Dès que Noir Désir émergea à la surface médiatique avec le simple, "Aux Sombres Héros De L'Amer", cela provoqua comme un malentendu quant à la perception que l'on put avoir du groupe bordelais : un autre groupe apte à gagner le classement du Top 50 avec des membres romantiquement ténébreux emmenés par un Bertrand Cantat coquet et poétique chantant une chanson de marin perdu.

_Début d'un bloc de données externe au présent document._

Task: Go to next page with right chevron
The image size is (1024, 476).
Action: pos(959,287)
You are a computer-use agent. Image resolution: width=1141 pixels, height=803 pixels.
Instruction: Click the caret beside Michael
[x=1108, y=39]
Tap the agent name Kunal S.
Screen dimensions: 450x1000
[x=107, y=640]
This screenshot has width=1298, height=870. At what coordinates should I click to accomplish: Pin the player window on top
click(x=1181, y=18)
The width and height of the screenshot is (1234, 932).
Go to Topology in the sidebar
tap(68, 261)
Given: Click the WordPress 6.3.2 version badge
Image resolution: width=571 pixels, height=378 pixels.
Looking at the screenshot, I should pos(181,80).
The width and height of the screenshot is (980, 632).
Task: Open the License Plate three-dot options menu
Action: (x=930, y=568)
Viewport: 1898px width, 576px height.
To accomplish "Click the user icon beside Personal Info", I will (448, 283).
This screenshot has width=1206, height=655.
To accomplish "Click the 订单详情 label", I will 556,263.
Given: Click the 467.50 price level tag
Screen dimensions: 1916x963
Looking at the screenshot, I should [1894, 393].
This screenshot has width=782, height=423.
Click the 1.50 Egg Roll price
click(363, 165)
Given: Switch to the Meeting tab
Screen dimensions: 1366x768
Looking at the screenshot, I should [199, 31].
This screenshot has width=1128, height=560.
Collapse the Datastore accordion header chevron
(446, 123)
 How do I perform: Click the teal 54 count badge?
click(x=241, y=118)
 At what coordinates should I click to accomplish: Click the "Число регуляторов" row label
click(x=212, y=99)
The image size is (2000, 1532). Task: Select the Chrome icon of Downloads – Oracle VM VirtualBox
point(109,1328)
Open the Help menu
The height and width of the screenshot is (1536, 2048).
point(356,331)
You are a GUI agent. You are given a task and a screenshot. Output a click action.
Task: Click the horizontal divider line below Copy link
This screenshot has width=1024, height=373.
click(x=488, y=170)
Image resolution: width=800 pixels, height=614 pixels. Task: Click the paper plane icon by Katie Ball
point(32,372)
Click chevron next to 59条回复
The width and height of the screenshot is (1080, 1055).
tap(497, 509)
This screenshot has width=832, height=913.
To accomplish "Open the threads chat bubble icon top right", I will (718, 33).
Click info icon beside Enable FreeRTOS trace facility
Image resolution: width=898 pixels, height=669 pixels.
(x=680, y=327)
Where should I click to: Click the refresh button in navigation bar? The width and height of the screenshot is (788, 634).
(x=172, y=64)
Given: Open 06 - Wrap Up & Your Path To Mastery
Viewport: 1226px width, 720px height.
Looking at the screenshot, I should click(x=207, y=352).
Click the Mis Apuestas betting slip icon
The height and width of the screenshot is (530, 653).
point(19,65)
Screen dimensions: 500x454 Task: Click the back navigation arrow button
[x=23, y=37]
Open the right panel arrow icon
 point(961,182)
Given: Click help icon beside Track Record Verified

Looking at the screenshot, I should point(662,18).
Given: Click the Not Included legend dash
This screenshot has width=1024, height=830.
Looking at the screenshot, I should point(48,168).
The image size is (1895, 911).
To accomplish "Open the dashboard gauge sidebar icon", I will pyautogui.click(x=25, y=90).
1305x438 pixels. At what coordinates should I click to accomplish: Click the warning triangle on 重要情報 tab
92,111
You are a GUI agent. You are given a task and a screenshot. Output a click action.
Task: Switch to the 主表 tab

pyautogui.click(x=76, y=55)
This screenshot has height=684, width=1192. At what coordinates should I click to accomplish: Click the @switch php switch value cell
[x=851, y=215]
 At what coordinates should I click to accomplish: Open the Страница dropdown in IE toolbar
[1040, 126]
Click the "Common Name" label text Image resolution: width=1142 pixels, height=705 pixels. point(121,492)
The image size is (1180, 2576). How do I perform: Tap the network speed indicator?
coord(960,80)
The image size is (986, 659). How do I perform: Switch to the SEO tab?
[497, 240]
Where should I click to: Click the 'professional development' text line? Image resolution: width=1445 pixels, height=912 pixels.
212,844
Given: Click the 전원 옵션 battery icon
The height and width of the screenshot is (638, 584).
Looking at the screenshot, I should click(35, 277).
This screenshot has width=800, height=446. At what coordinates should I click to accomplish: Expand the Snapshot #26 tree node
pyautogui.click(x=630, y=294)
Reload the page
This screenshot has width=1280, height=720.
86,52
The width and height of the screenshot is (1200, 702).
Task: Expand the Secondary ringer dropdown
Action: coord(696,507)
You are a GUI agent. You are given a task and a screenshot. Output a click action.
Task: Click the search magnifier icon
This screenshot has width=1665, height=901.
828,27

Wouaw, qu'il était beau comme un Morten Harket le Bertrand ! Ces quatre bordelais se révélèrent être réellement d'intègres entêtés décidés à contourner les embûches des passages promotionnels obligatoires, notamment télévisés, qu'ils n'appréciaient guère.
La découverte de ce premier véritable album de Noir Désir se fit personnellement à rebours, après Du Ciment Sous Les Plaines, au moment où celui-ci vint enrichir ma discothèque grandissante et plus ou moins idéale de ma petite vie de mélomane.
Quelle aurait été la surprise si Veuillez Rendre L'Âme (À Qui Elle Appartient) avait été acheté en temps et en heure ? "À L'Arrière Des Taxis" déferle comme une vague et nous cueille sur le rivage avec son rythme vivifiant où le son de la guitare de Serge Teyssot-Gay nous submerge dans ses riffs noyés. Cantat évoque pas mal de noms restés étrangers à tous les non érudits qui ne se donnent pas la peine de plonger dans les flots lyriques et iodés. "Le Fleuve" est d'un magnétisme puissant et tourmenté, entre blues et new wave planant, hanté par un chant de cétacé émis par le violon de François Boirie. Un coup de blues qui transporte vers un rock rageur qui fait boire la tasse.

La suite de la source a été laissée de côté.